Emergence de la Chinafrique?
Ce système, pensait-on, avait succombé au seuil du XXIe siècle sous les coups de la mondialisation et de l’arrivée de nouveaux «partenaires» économiques agressifs comme la Chine ou la Turquie, prêts à sortir le carnet de chèques dont la France ne dispose plus. Antoine Glaser, observateur toujours bien informé de ces réseaux «françafricains», avait même prédit, dans son essai passionnant sur l’Africafrance (Ed. Pluriel), un complet renversement des rôles après la fin de la Guerre froide. Aux dirigeants français le soin de préserver les apparences en continuant de convier sous les ors des palais républicains leurs soi-disant obligés africains. A ces derniers la réalité du pouvoir, grâce aux valises de cash toujours à portée de main. Archétype de ce nouveau modèle des années 2000: le président congolais Denis Sassou-Nguesso, maître dans l’art de distiller sa manne pétrolière.

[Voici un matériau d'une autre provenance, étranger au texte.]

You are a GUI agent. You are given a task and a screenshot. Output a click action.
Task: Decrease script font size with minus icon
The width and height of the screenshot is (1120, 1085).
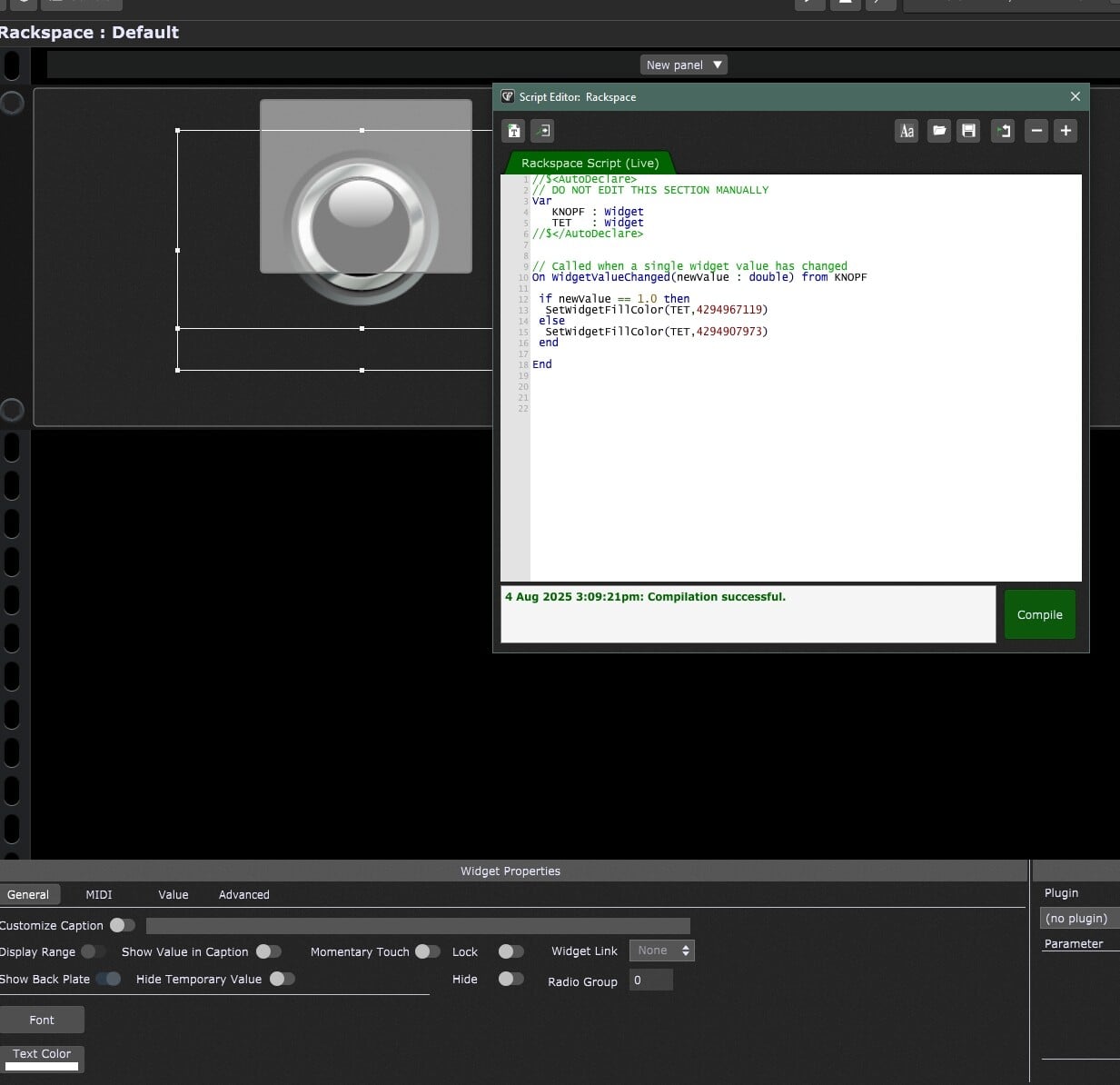coord(1036,131)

Le sommet de Dakar sur la paix et la sécurité en Afrique qui vient de s’achever a toutefois démontré qu’en 2017, à l’aube de la Macronie triomphante, la réalité est plus complexe. Certes, aucun nouveau Foccart n’est apparu à l’horizon. Certes, l’Elysée n’est plus en mesure de dicter ses volontés à ceux que le général de Gaulle appelait tout simplement «nos rois nègres». Certes, la Chinafrique a émergé, avec sa myriade de contrats dans les infrastructures et ses communautés d’immigrants industrieux débarqués d’Asie.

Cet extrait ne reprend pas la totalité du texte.